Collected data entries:
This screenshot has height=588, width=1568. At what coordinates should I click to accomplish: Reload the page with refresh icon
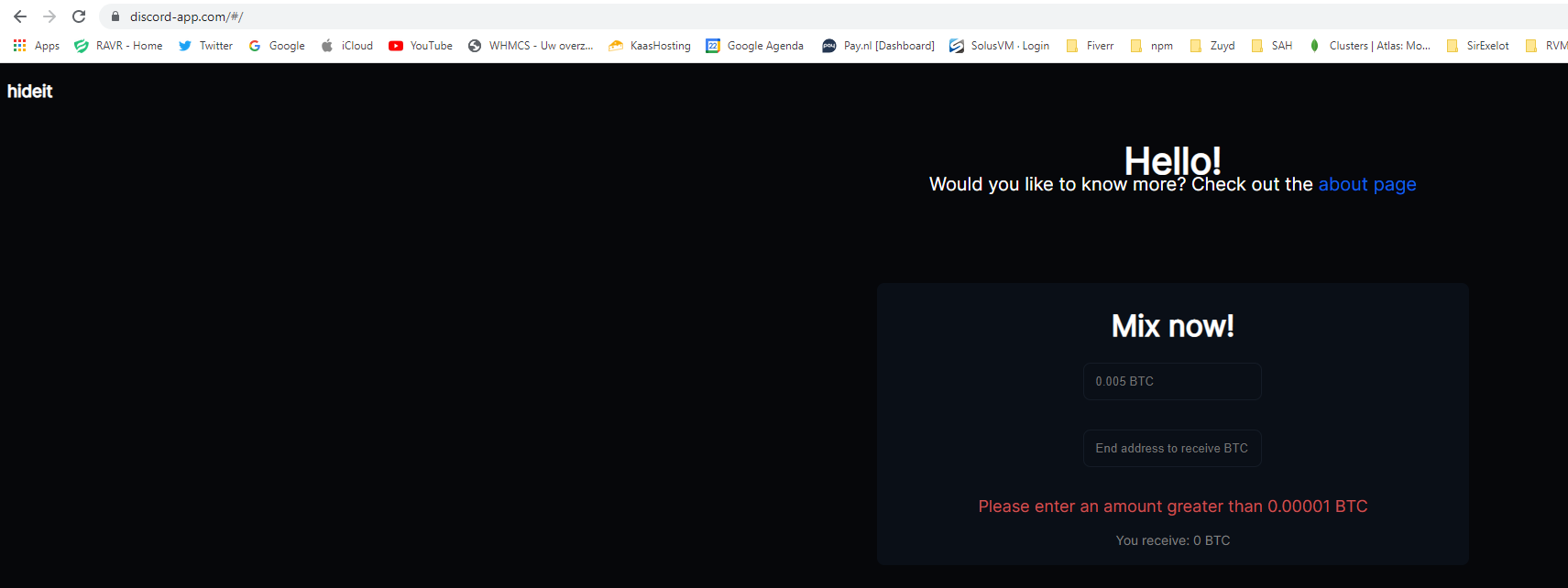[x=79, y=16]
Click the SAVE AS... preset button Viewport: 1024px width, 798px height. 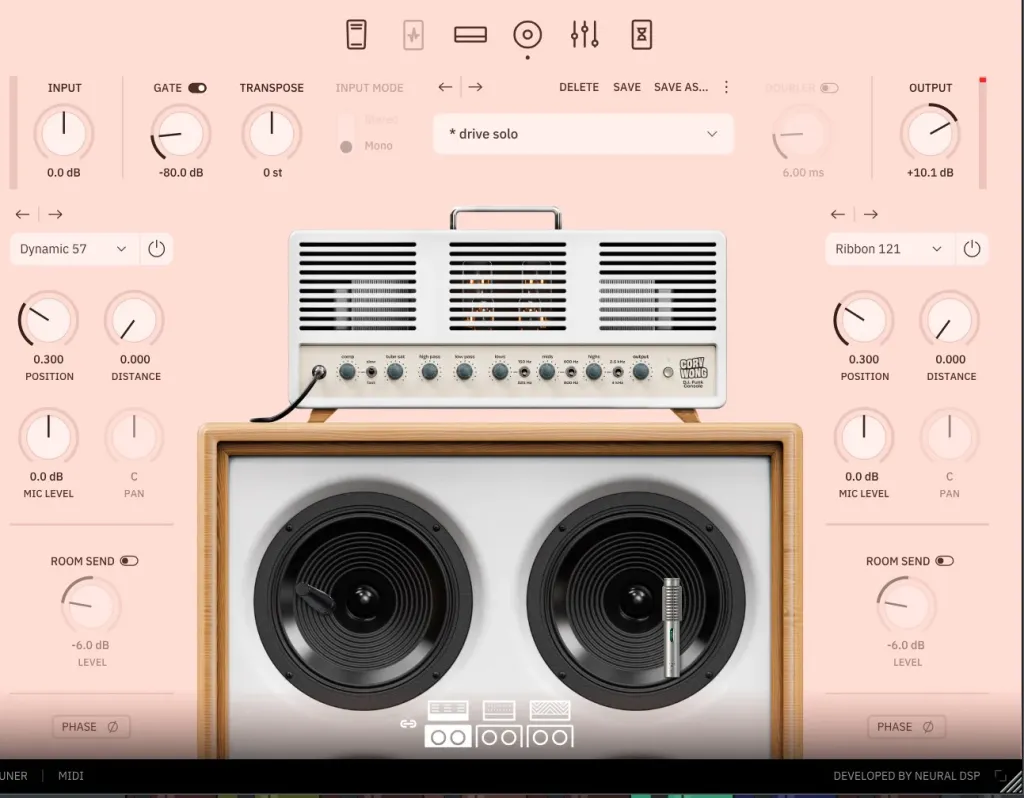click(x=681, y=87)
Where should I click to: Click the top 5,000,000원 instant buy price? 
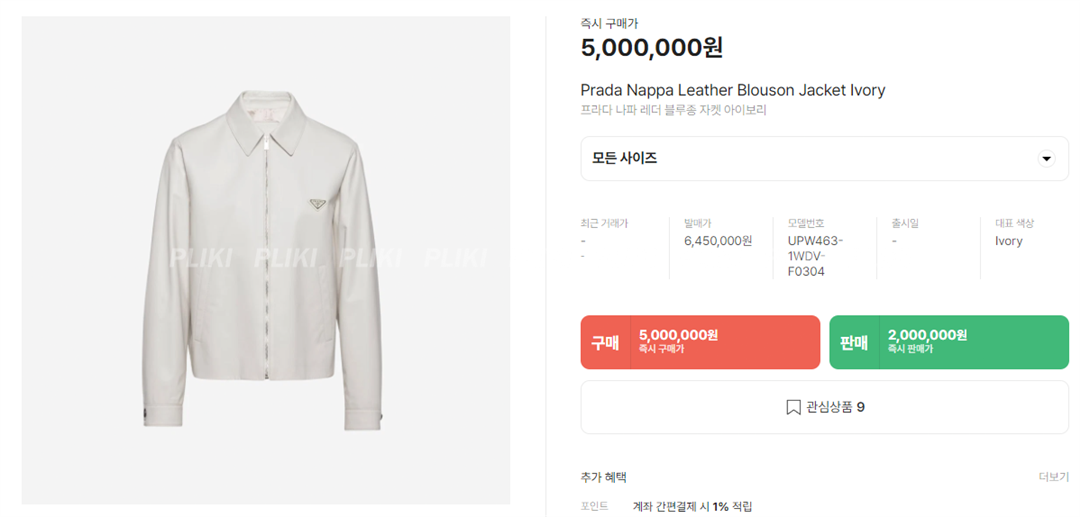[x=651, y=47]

ASSIGNED TASK:
Nothing but the lines from the one containing "Where should I" through the final line of the entries above should be given again, each exactly as written; omit the pictures.

OUTPUT FOR THIS TASK:
Where should I click to: Click the top 5,000,000원 instant buy price? 
[x=651, y=47]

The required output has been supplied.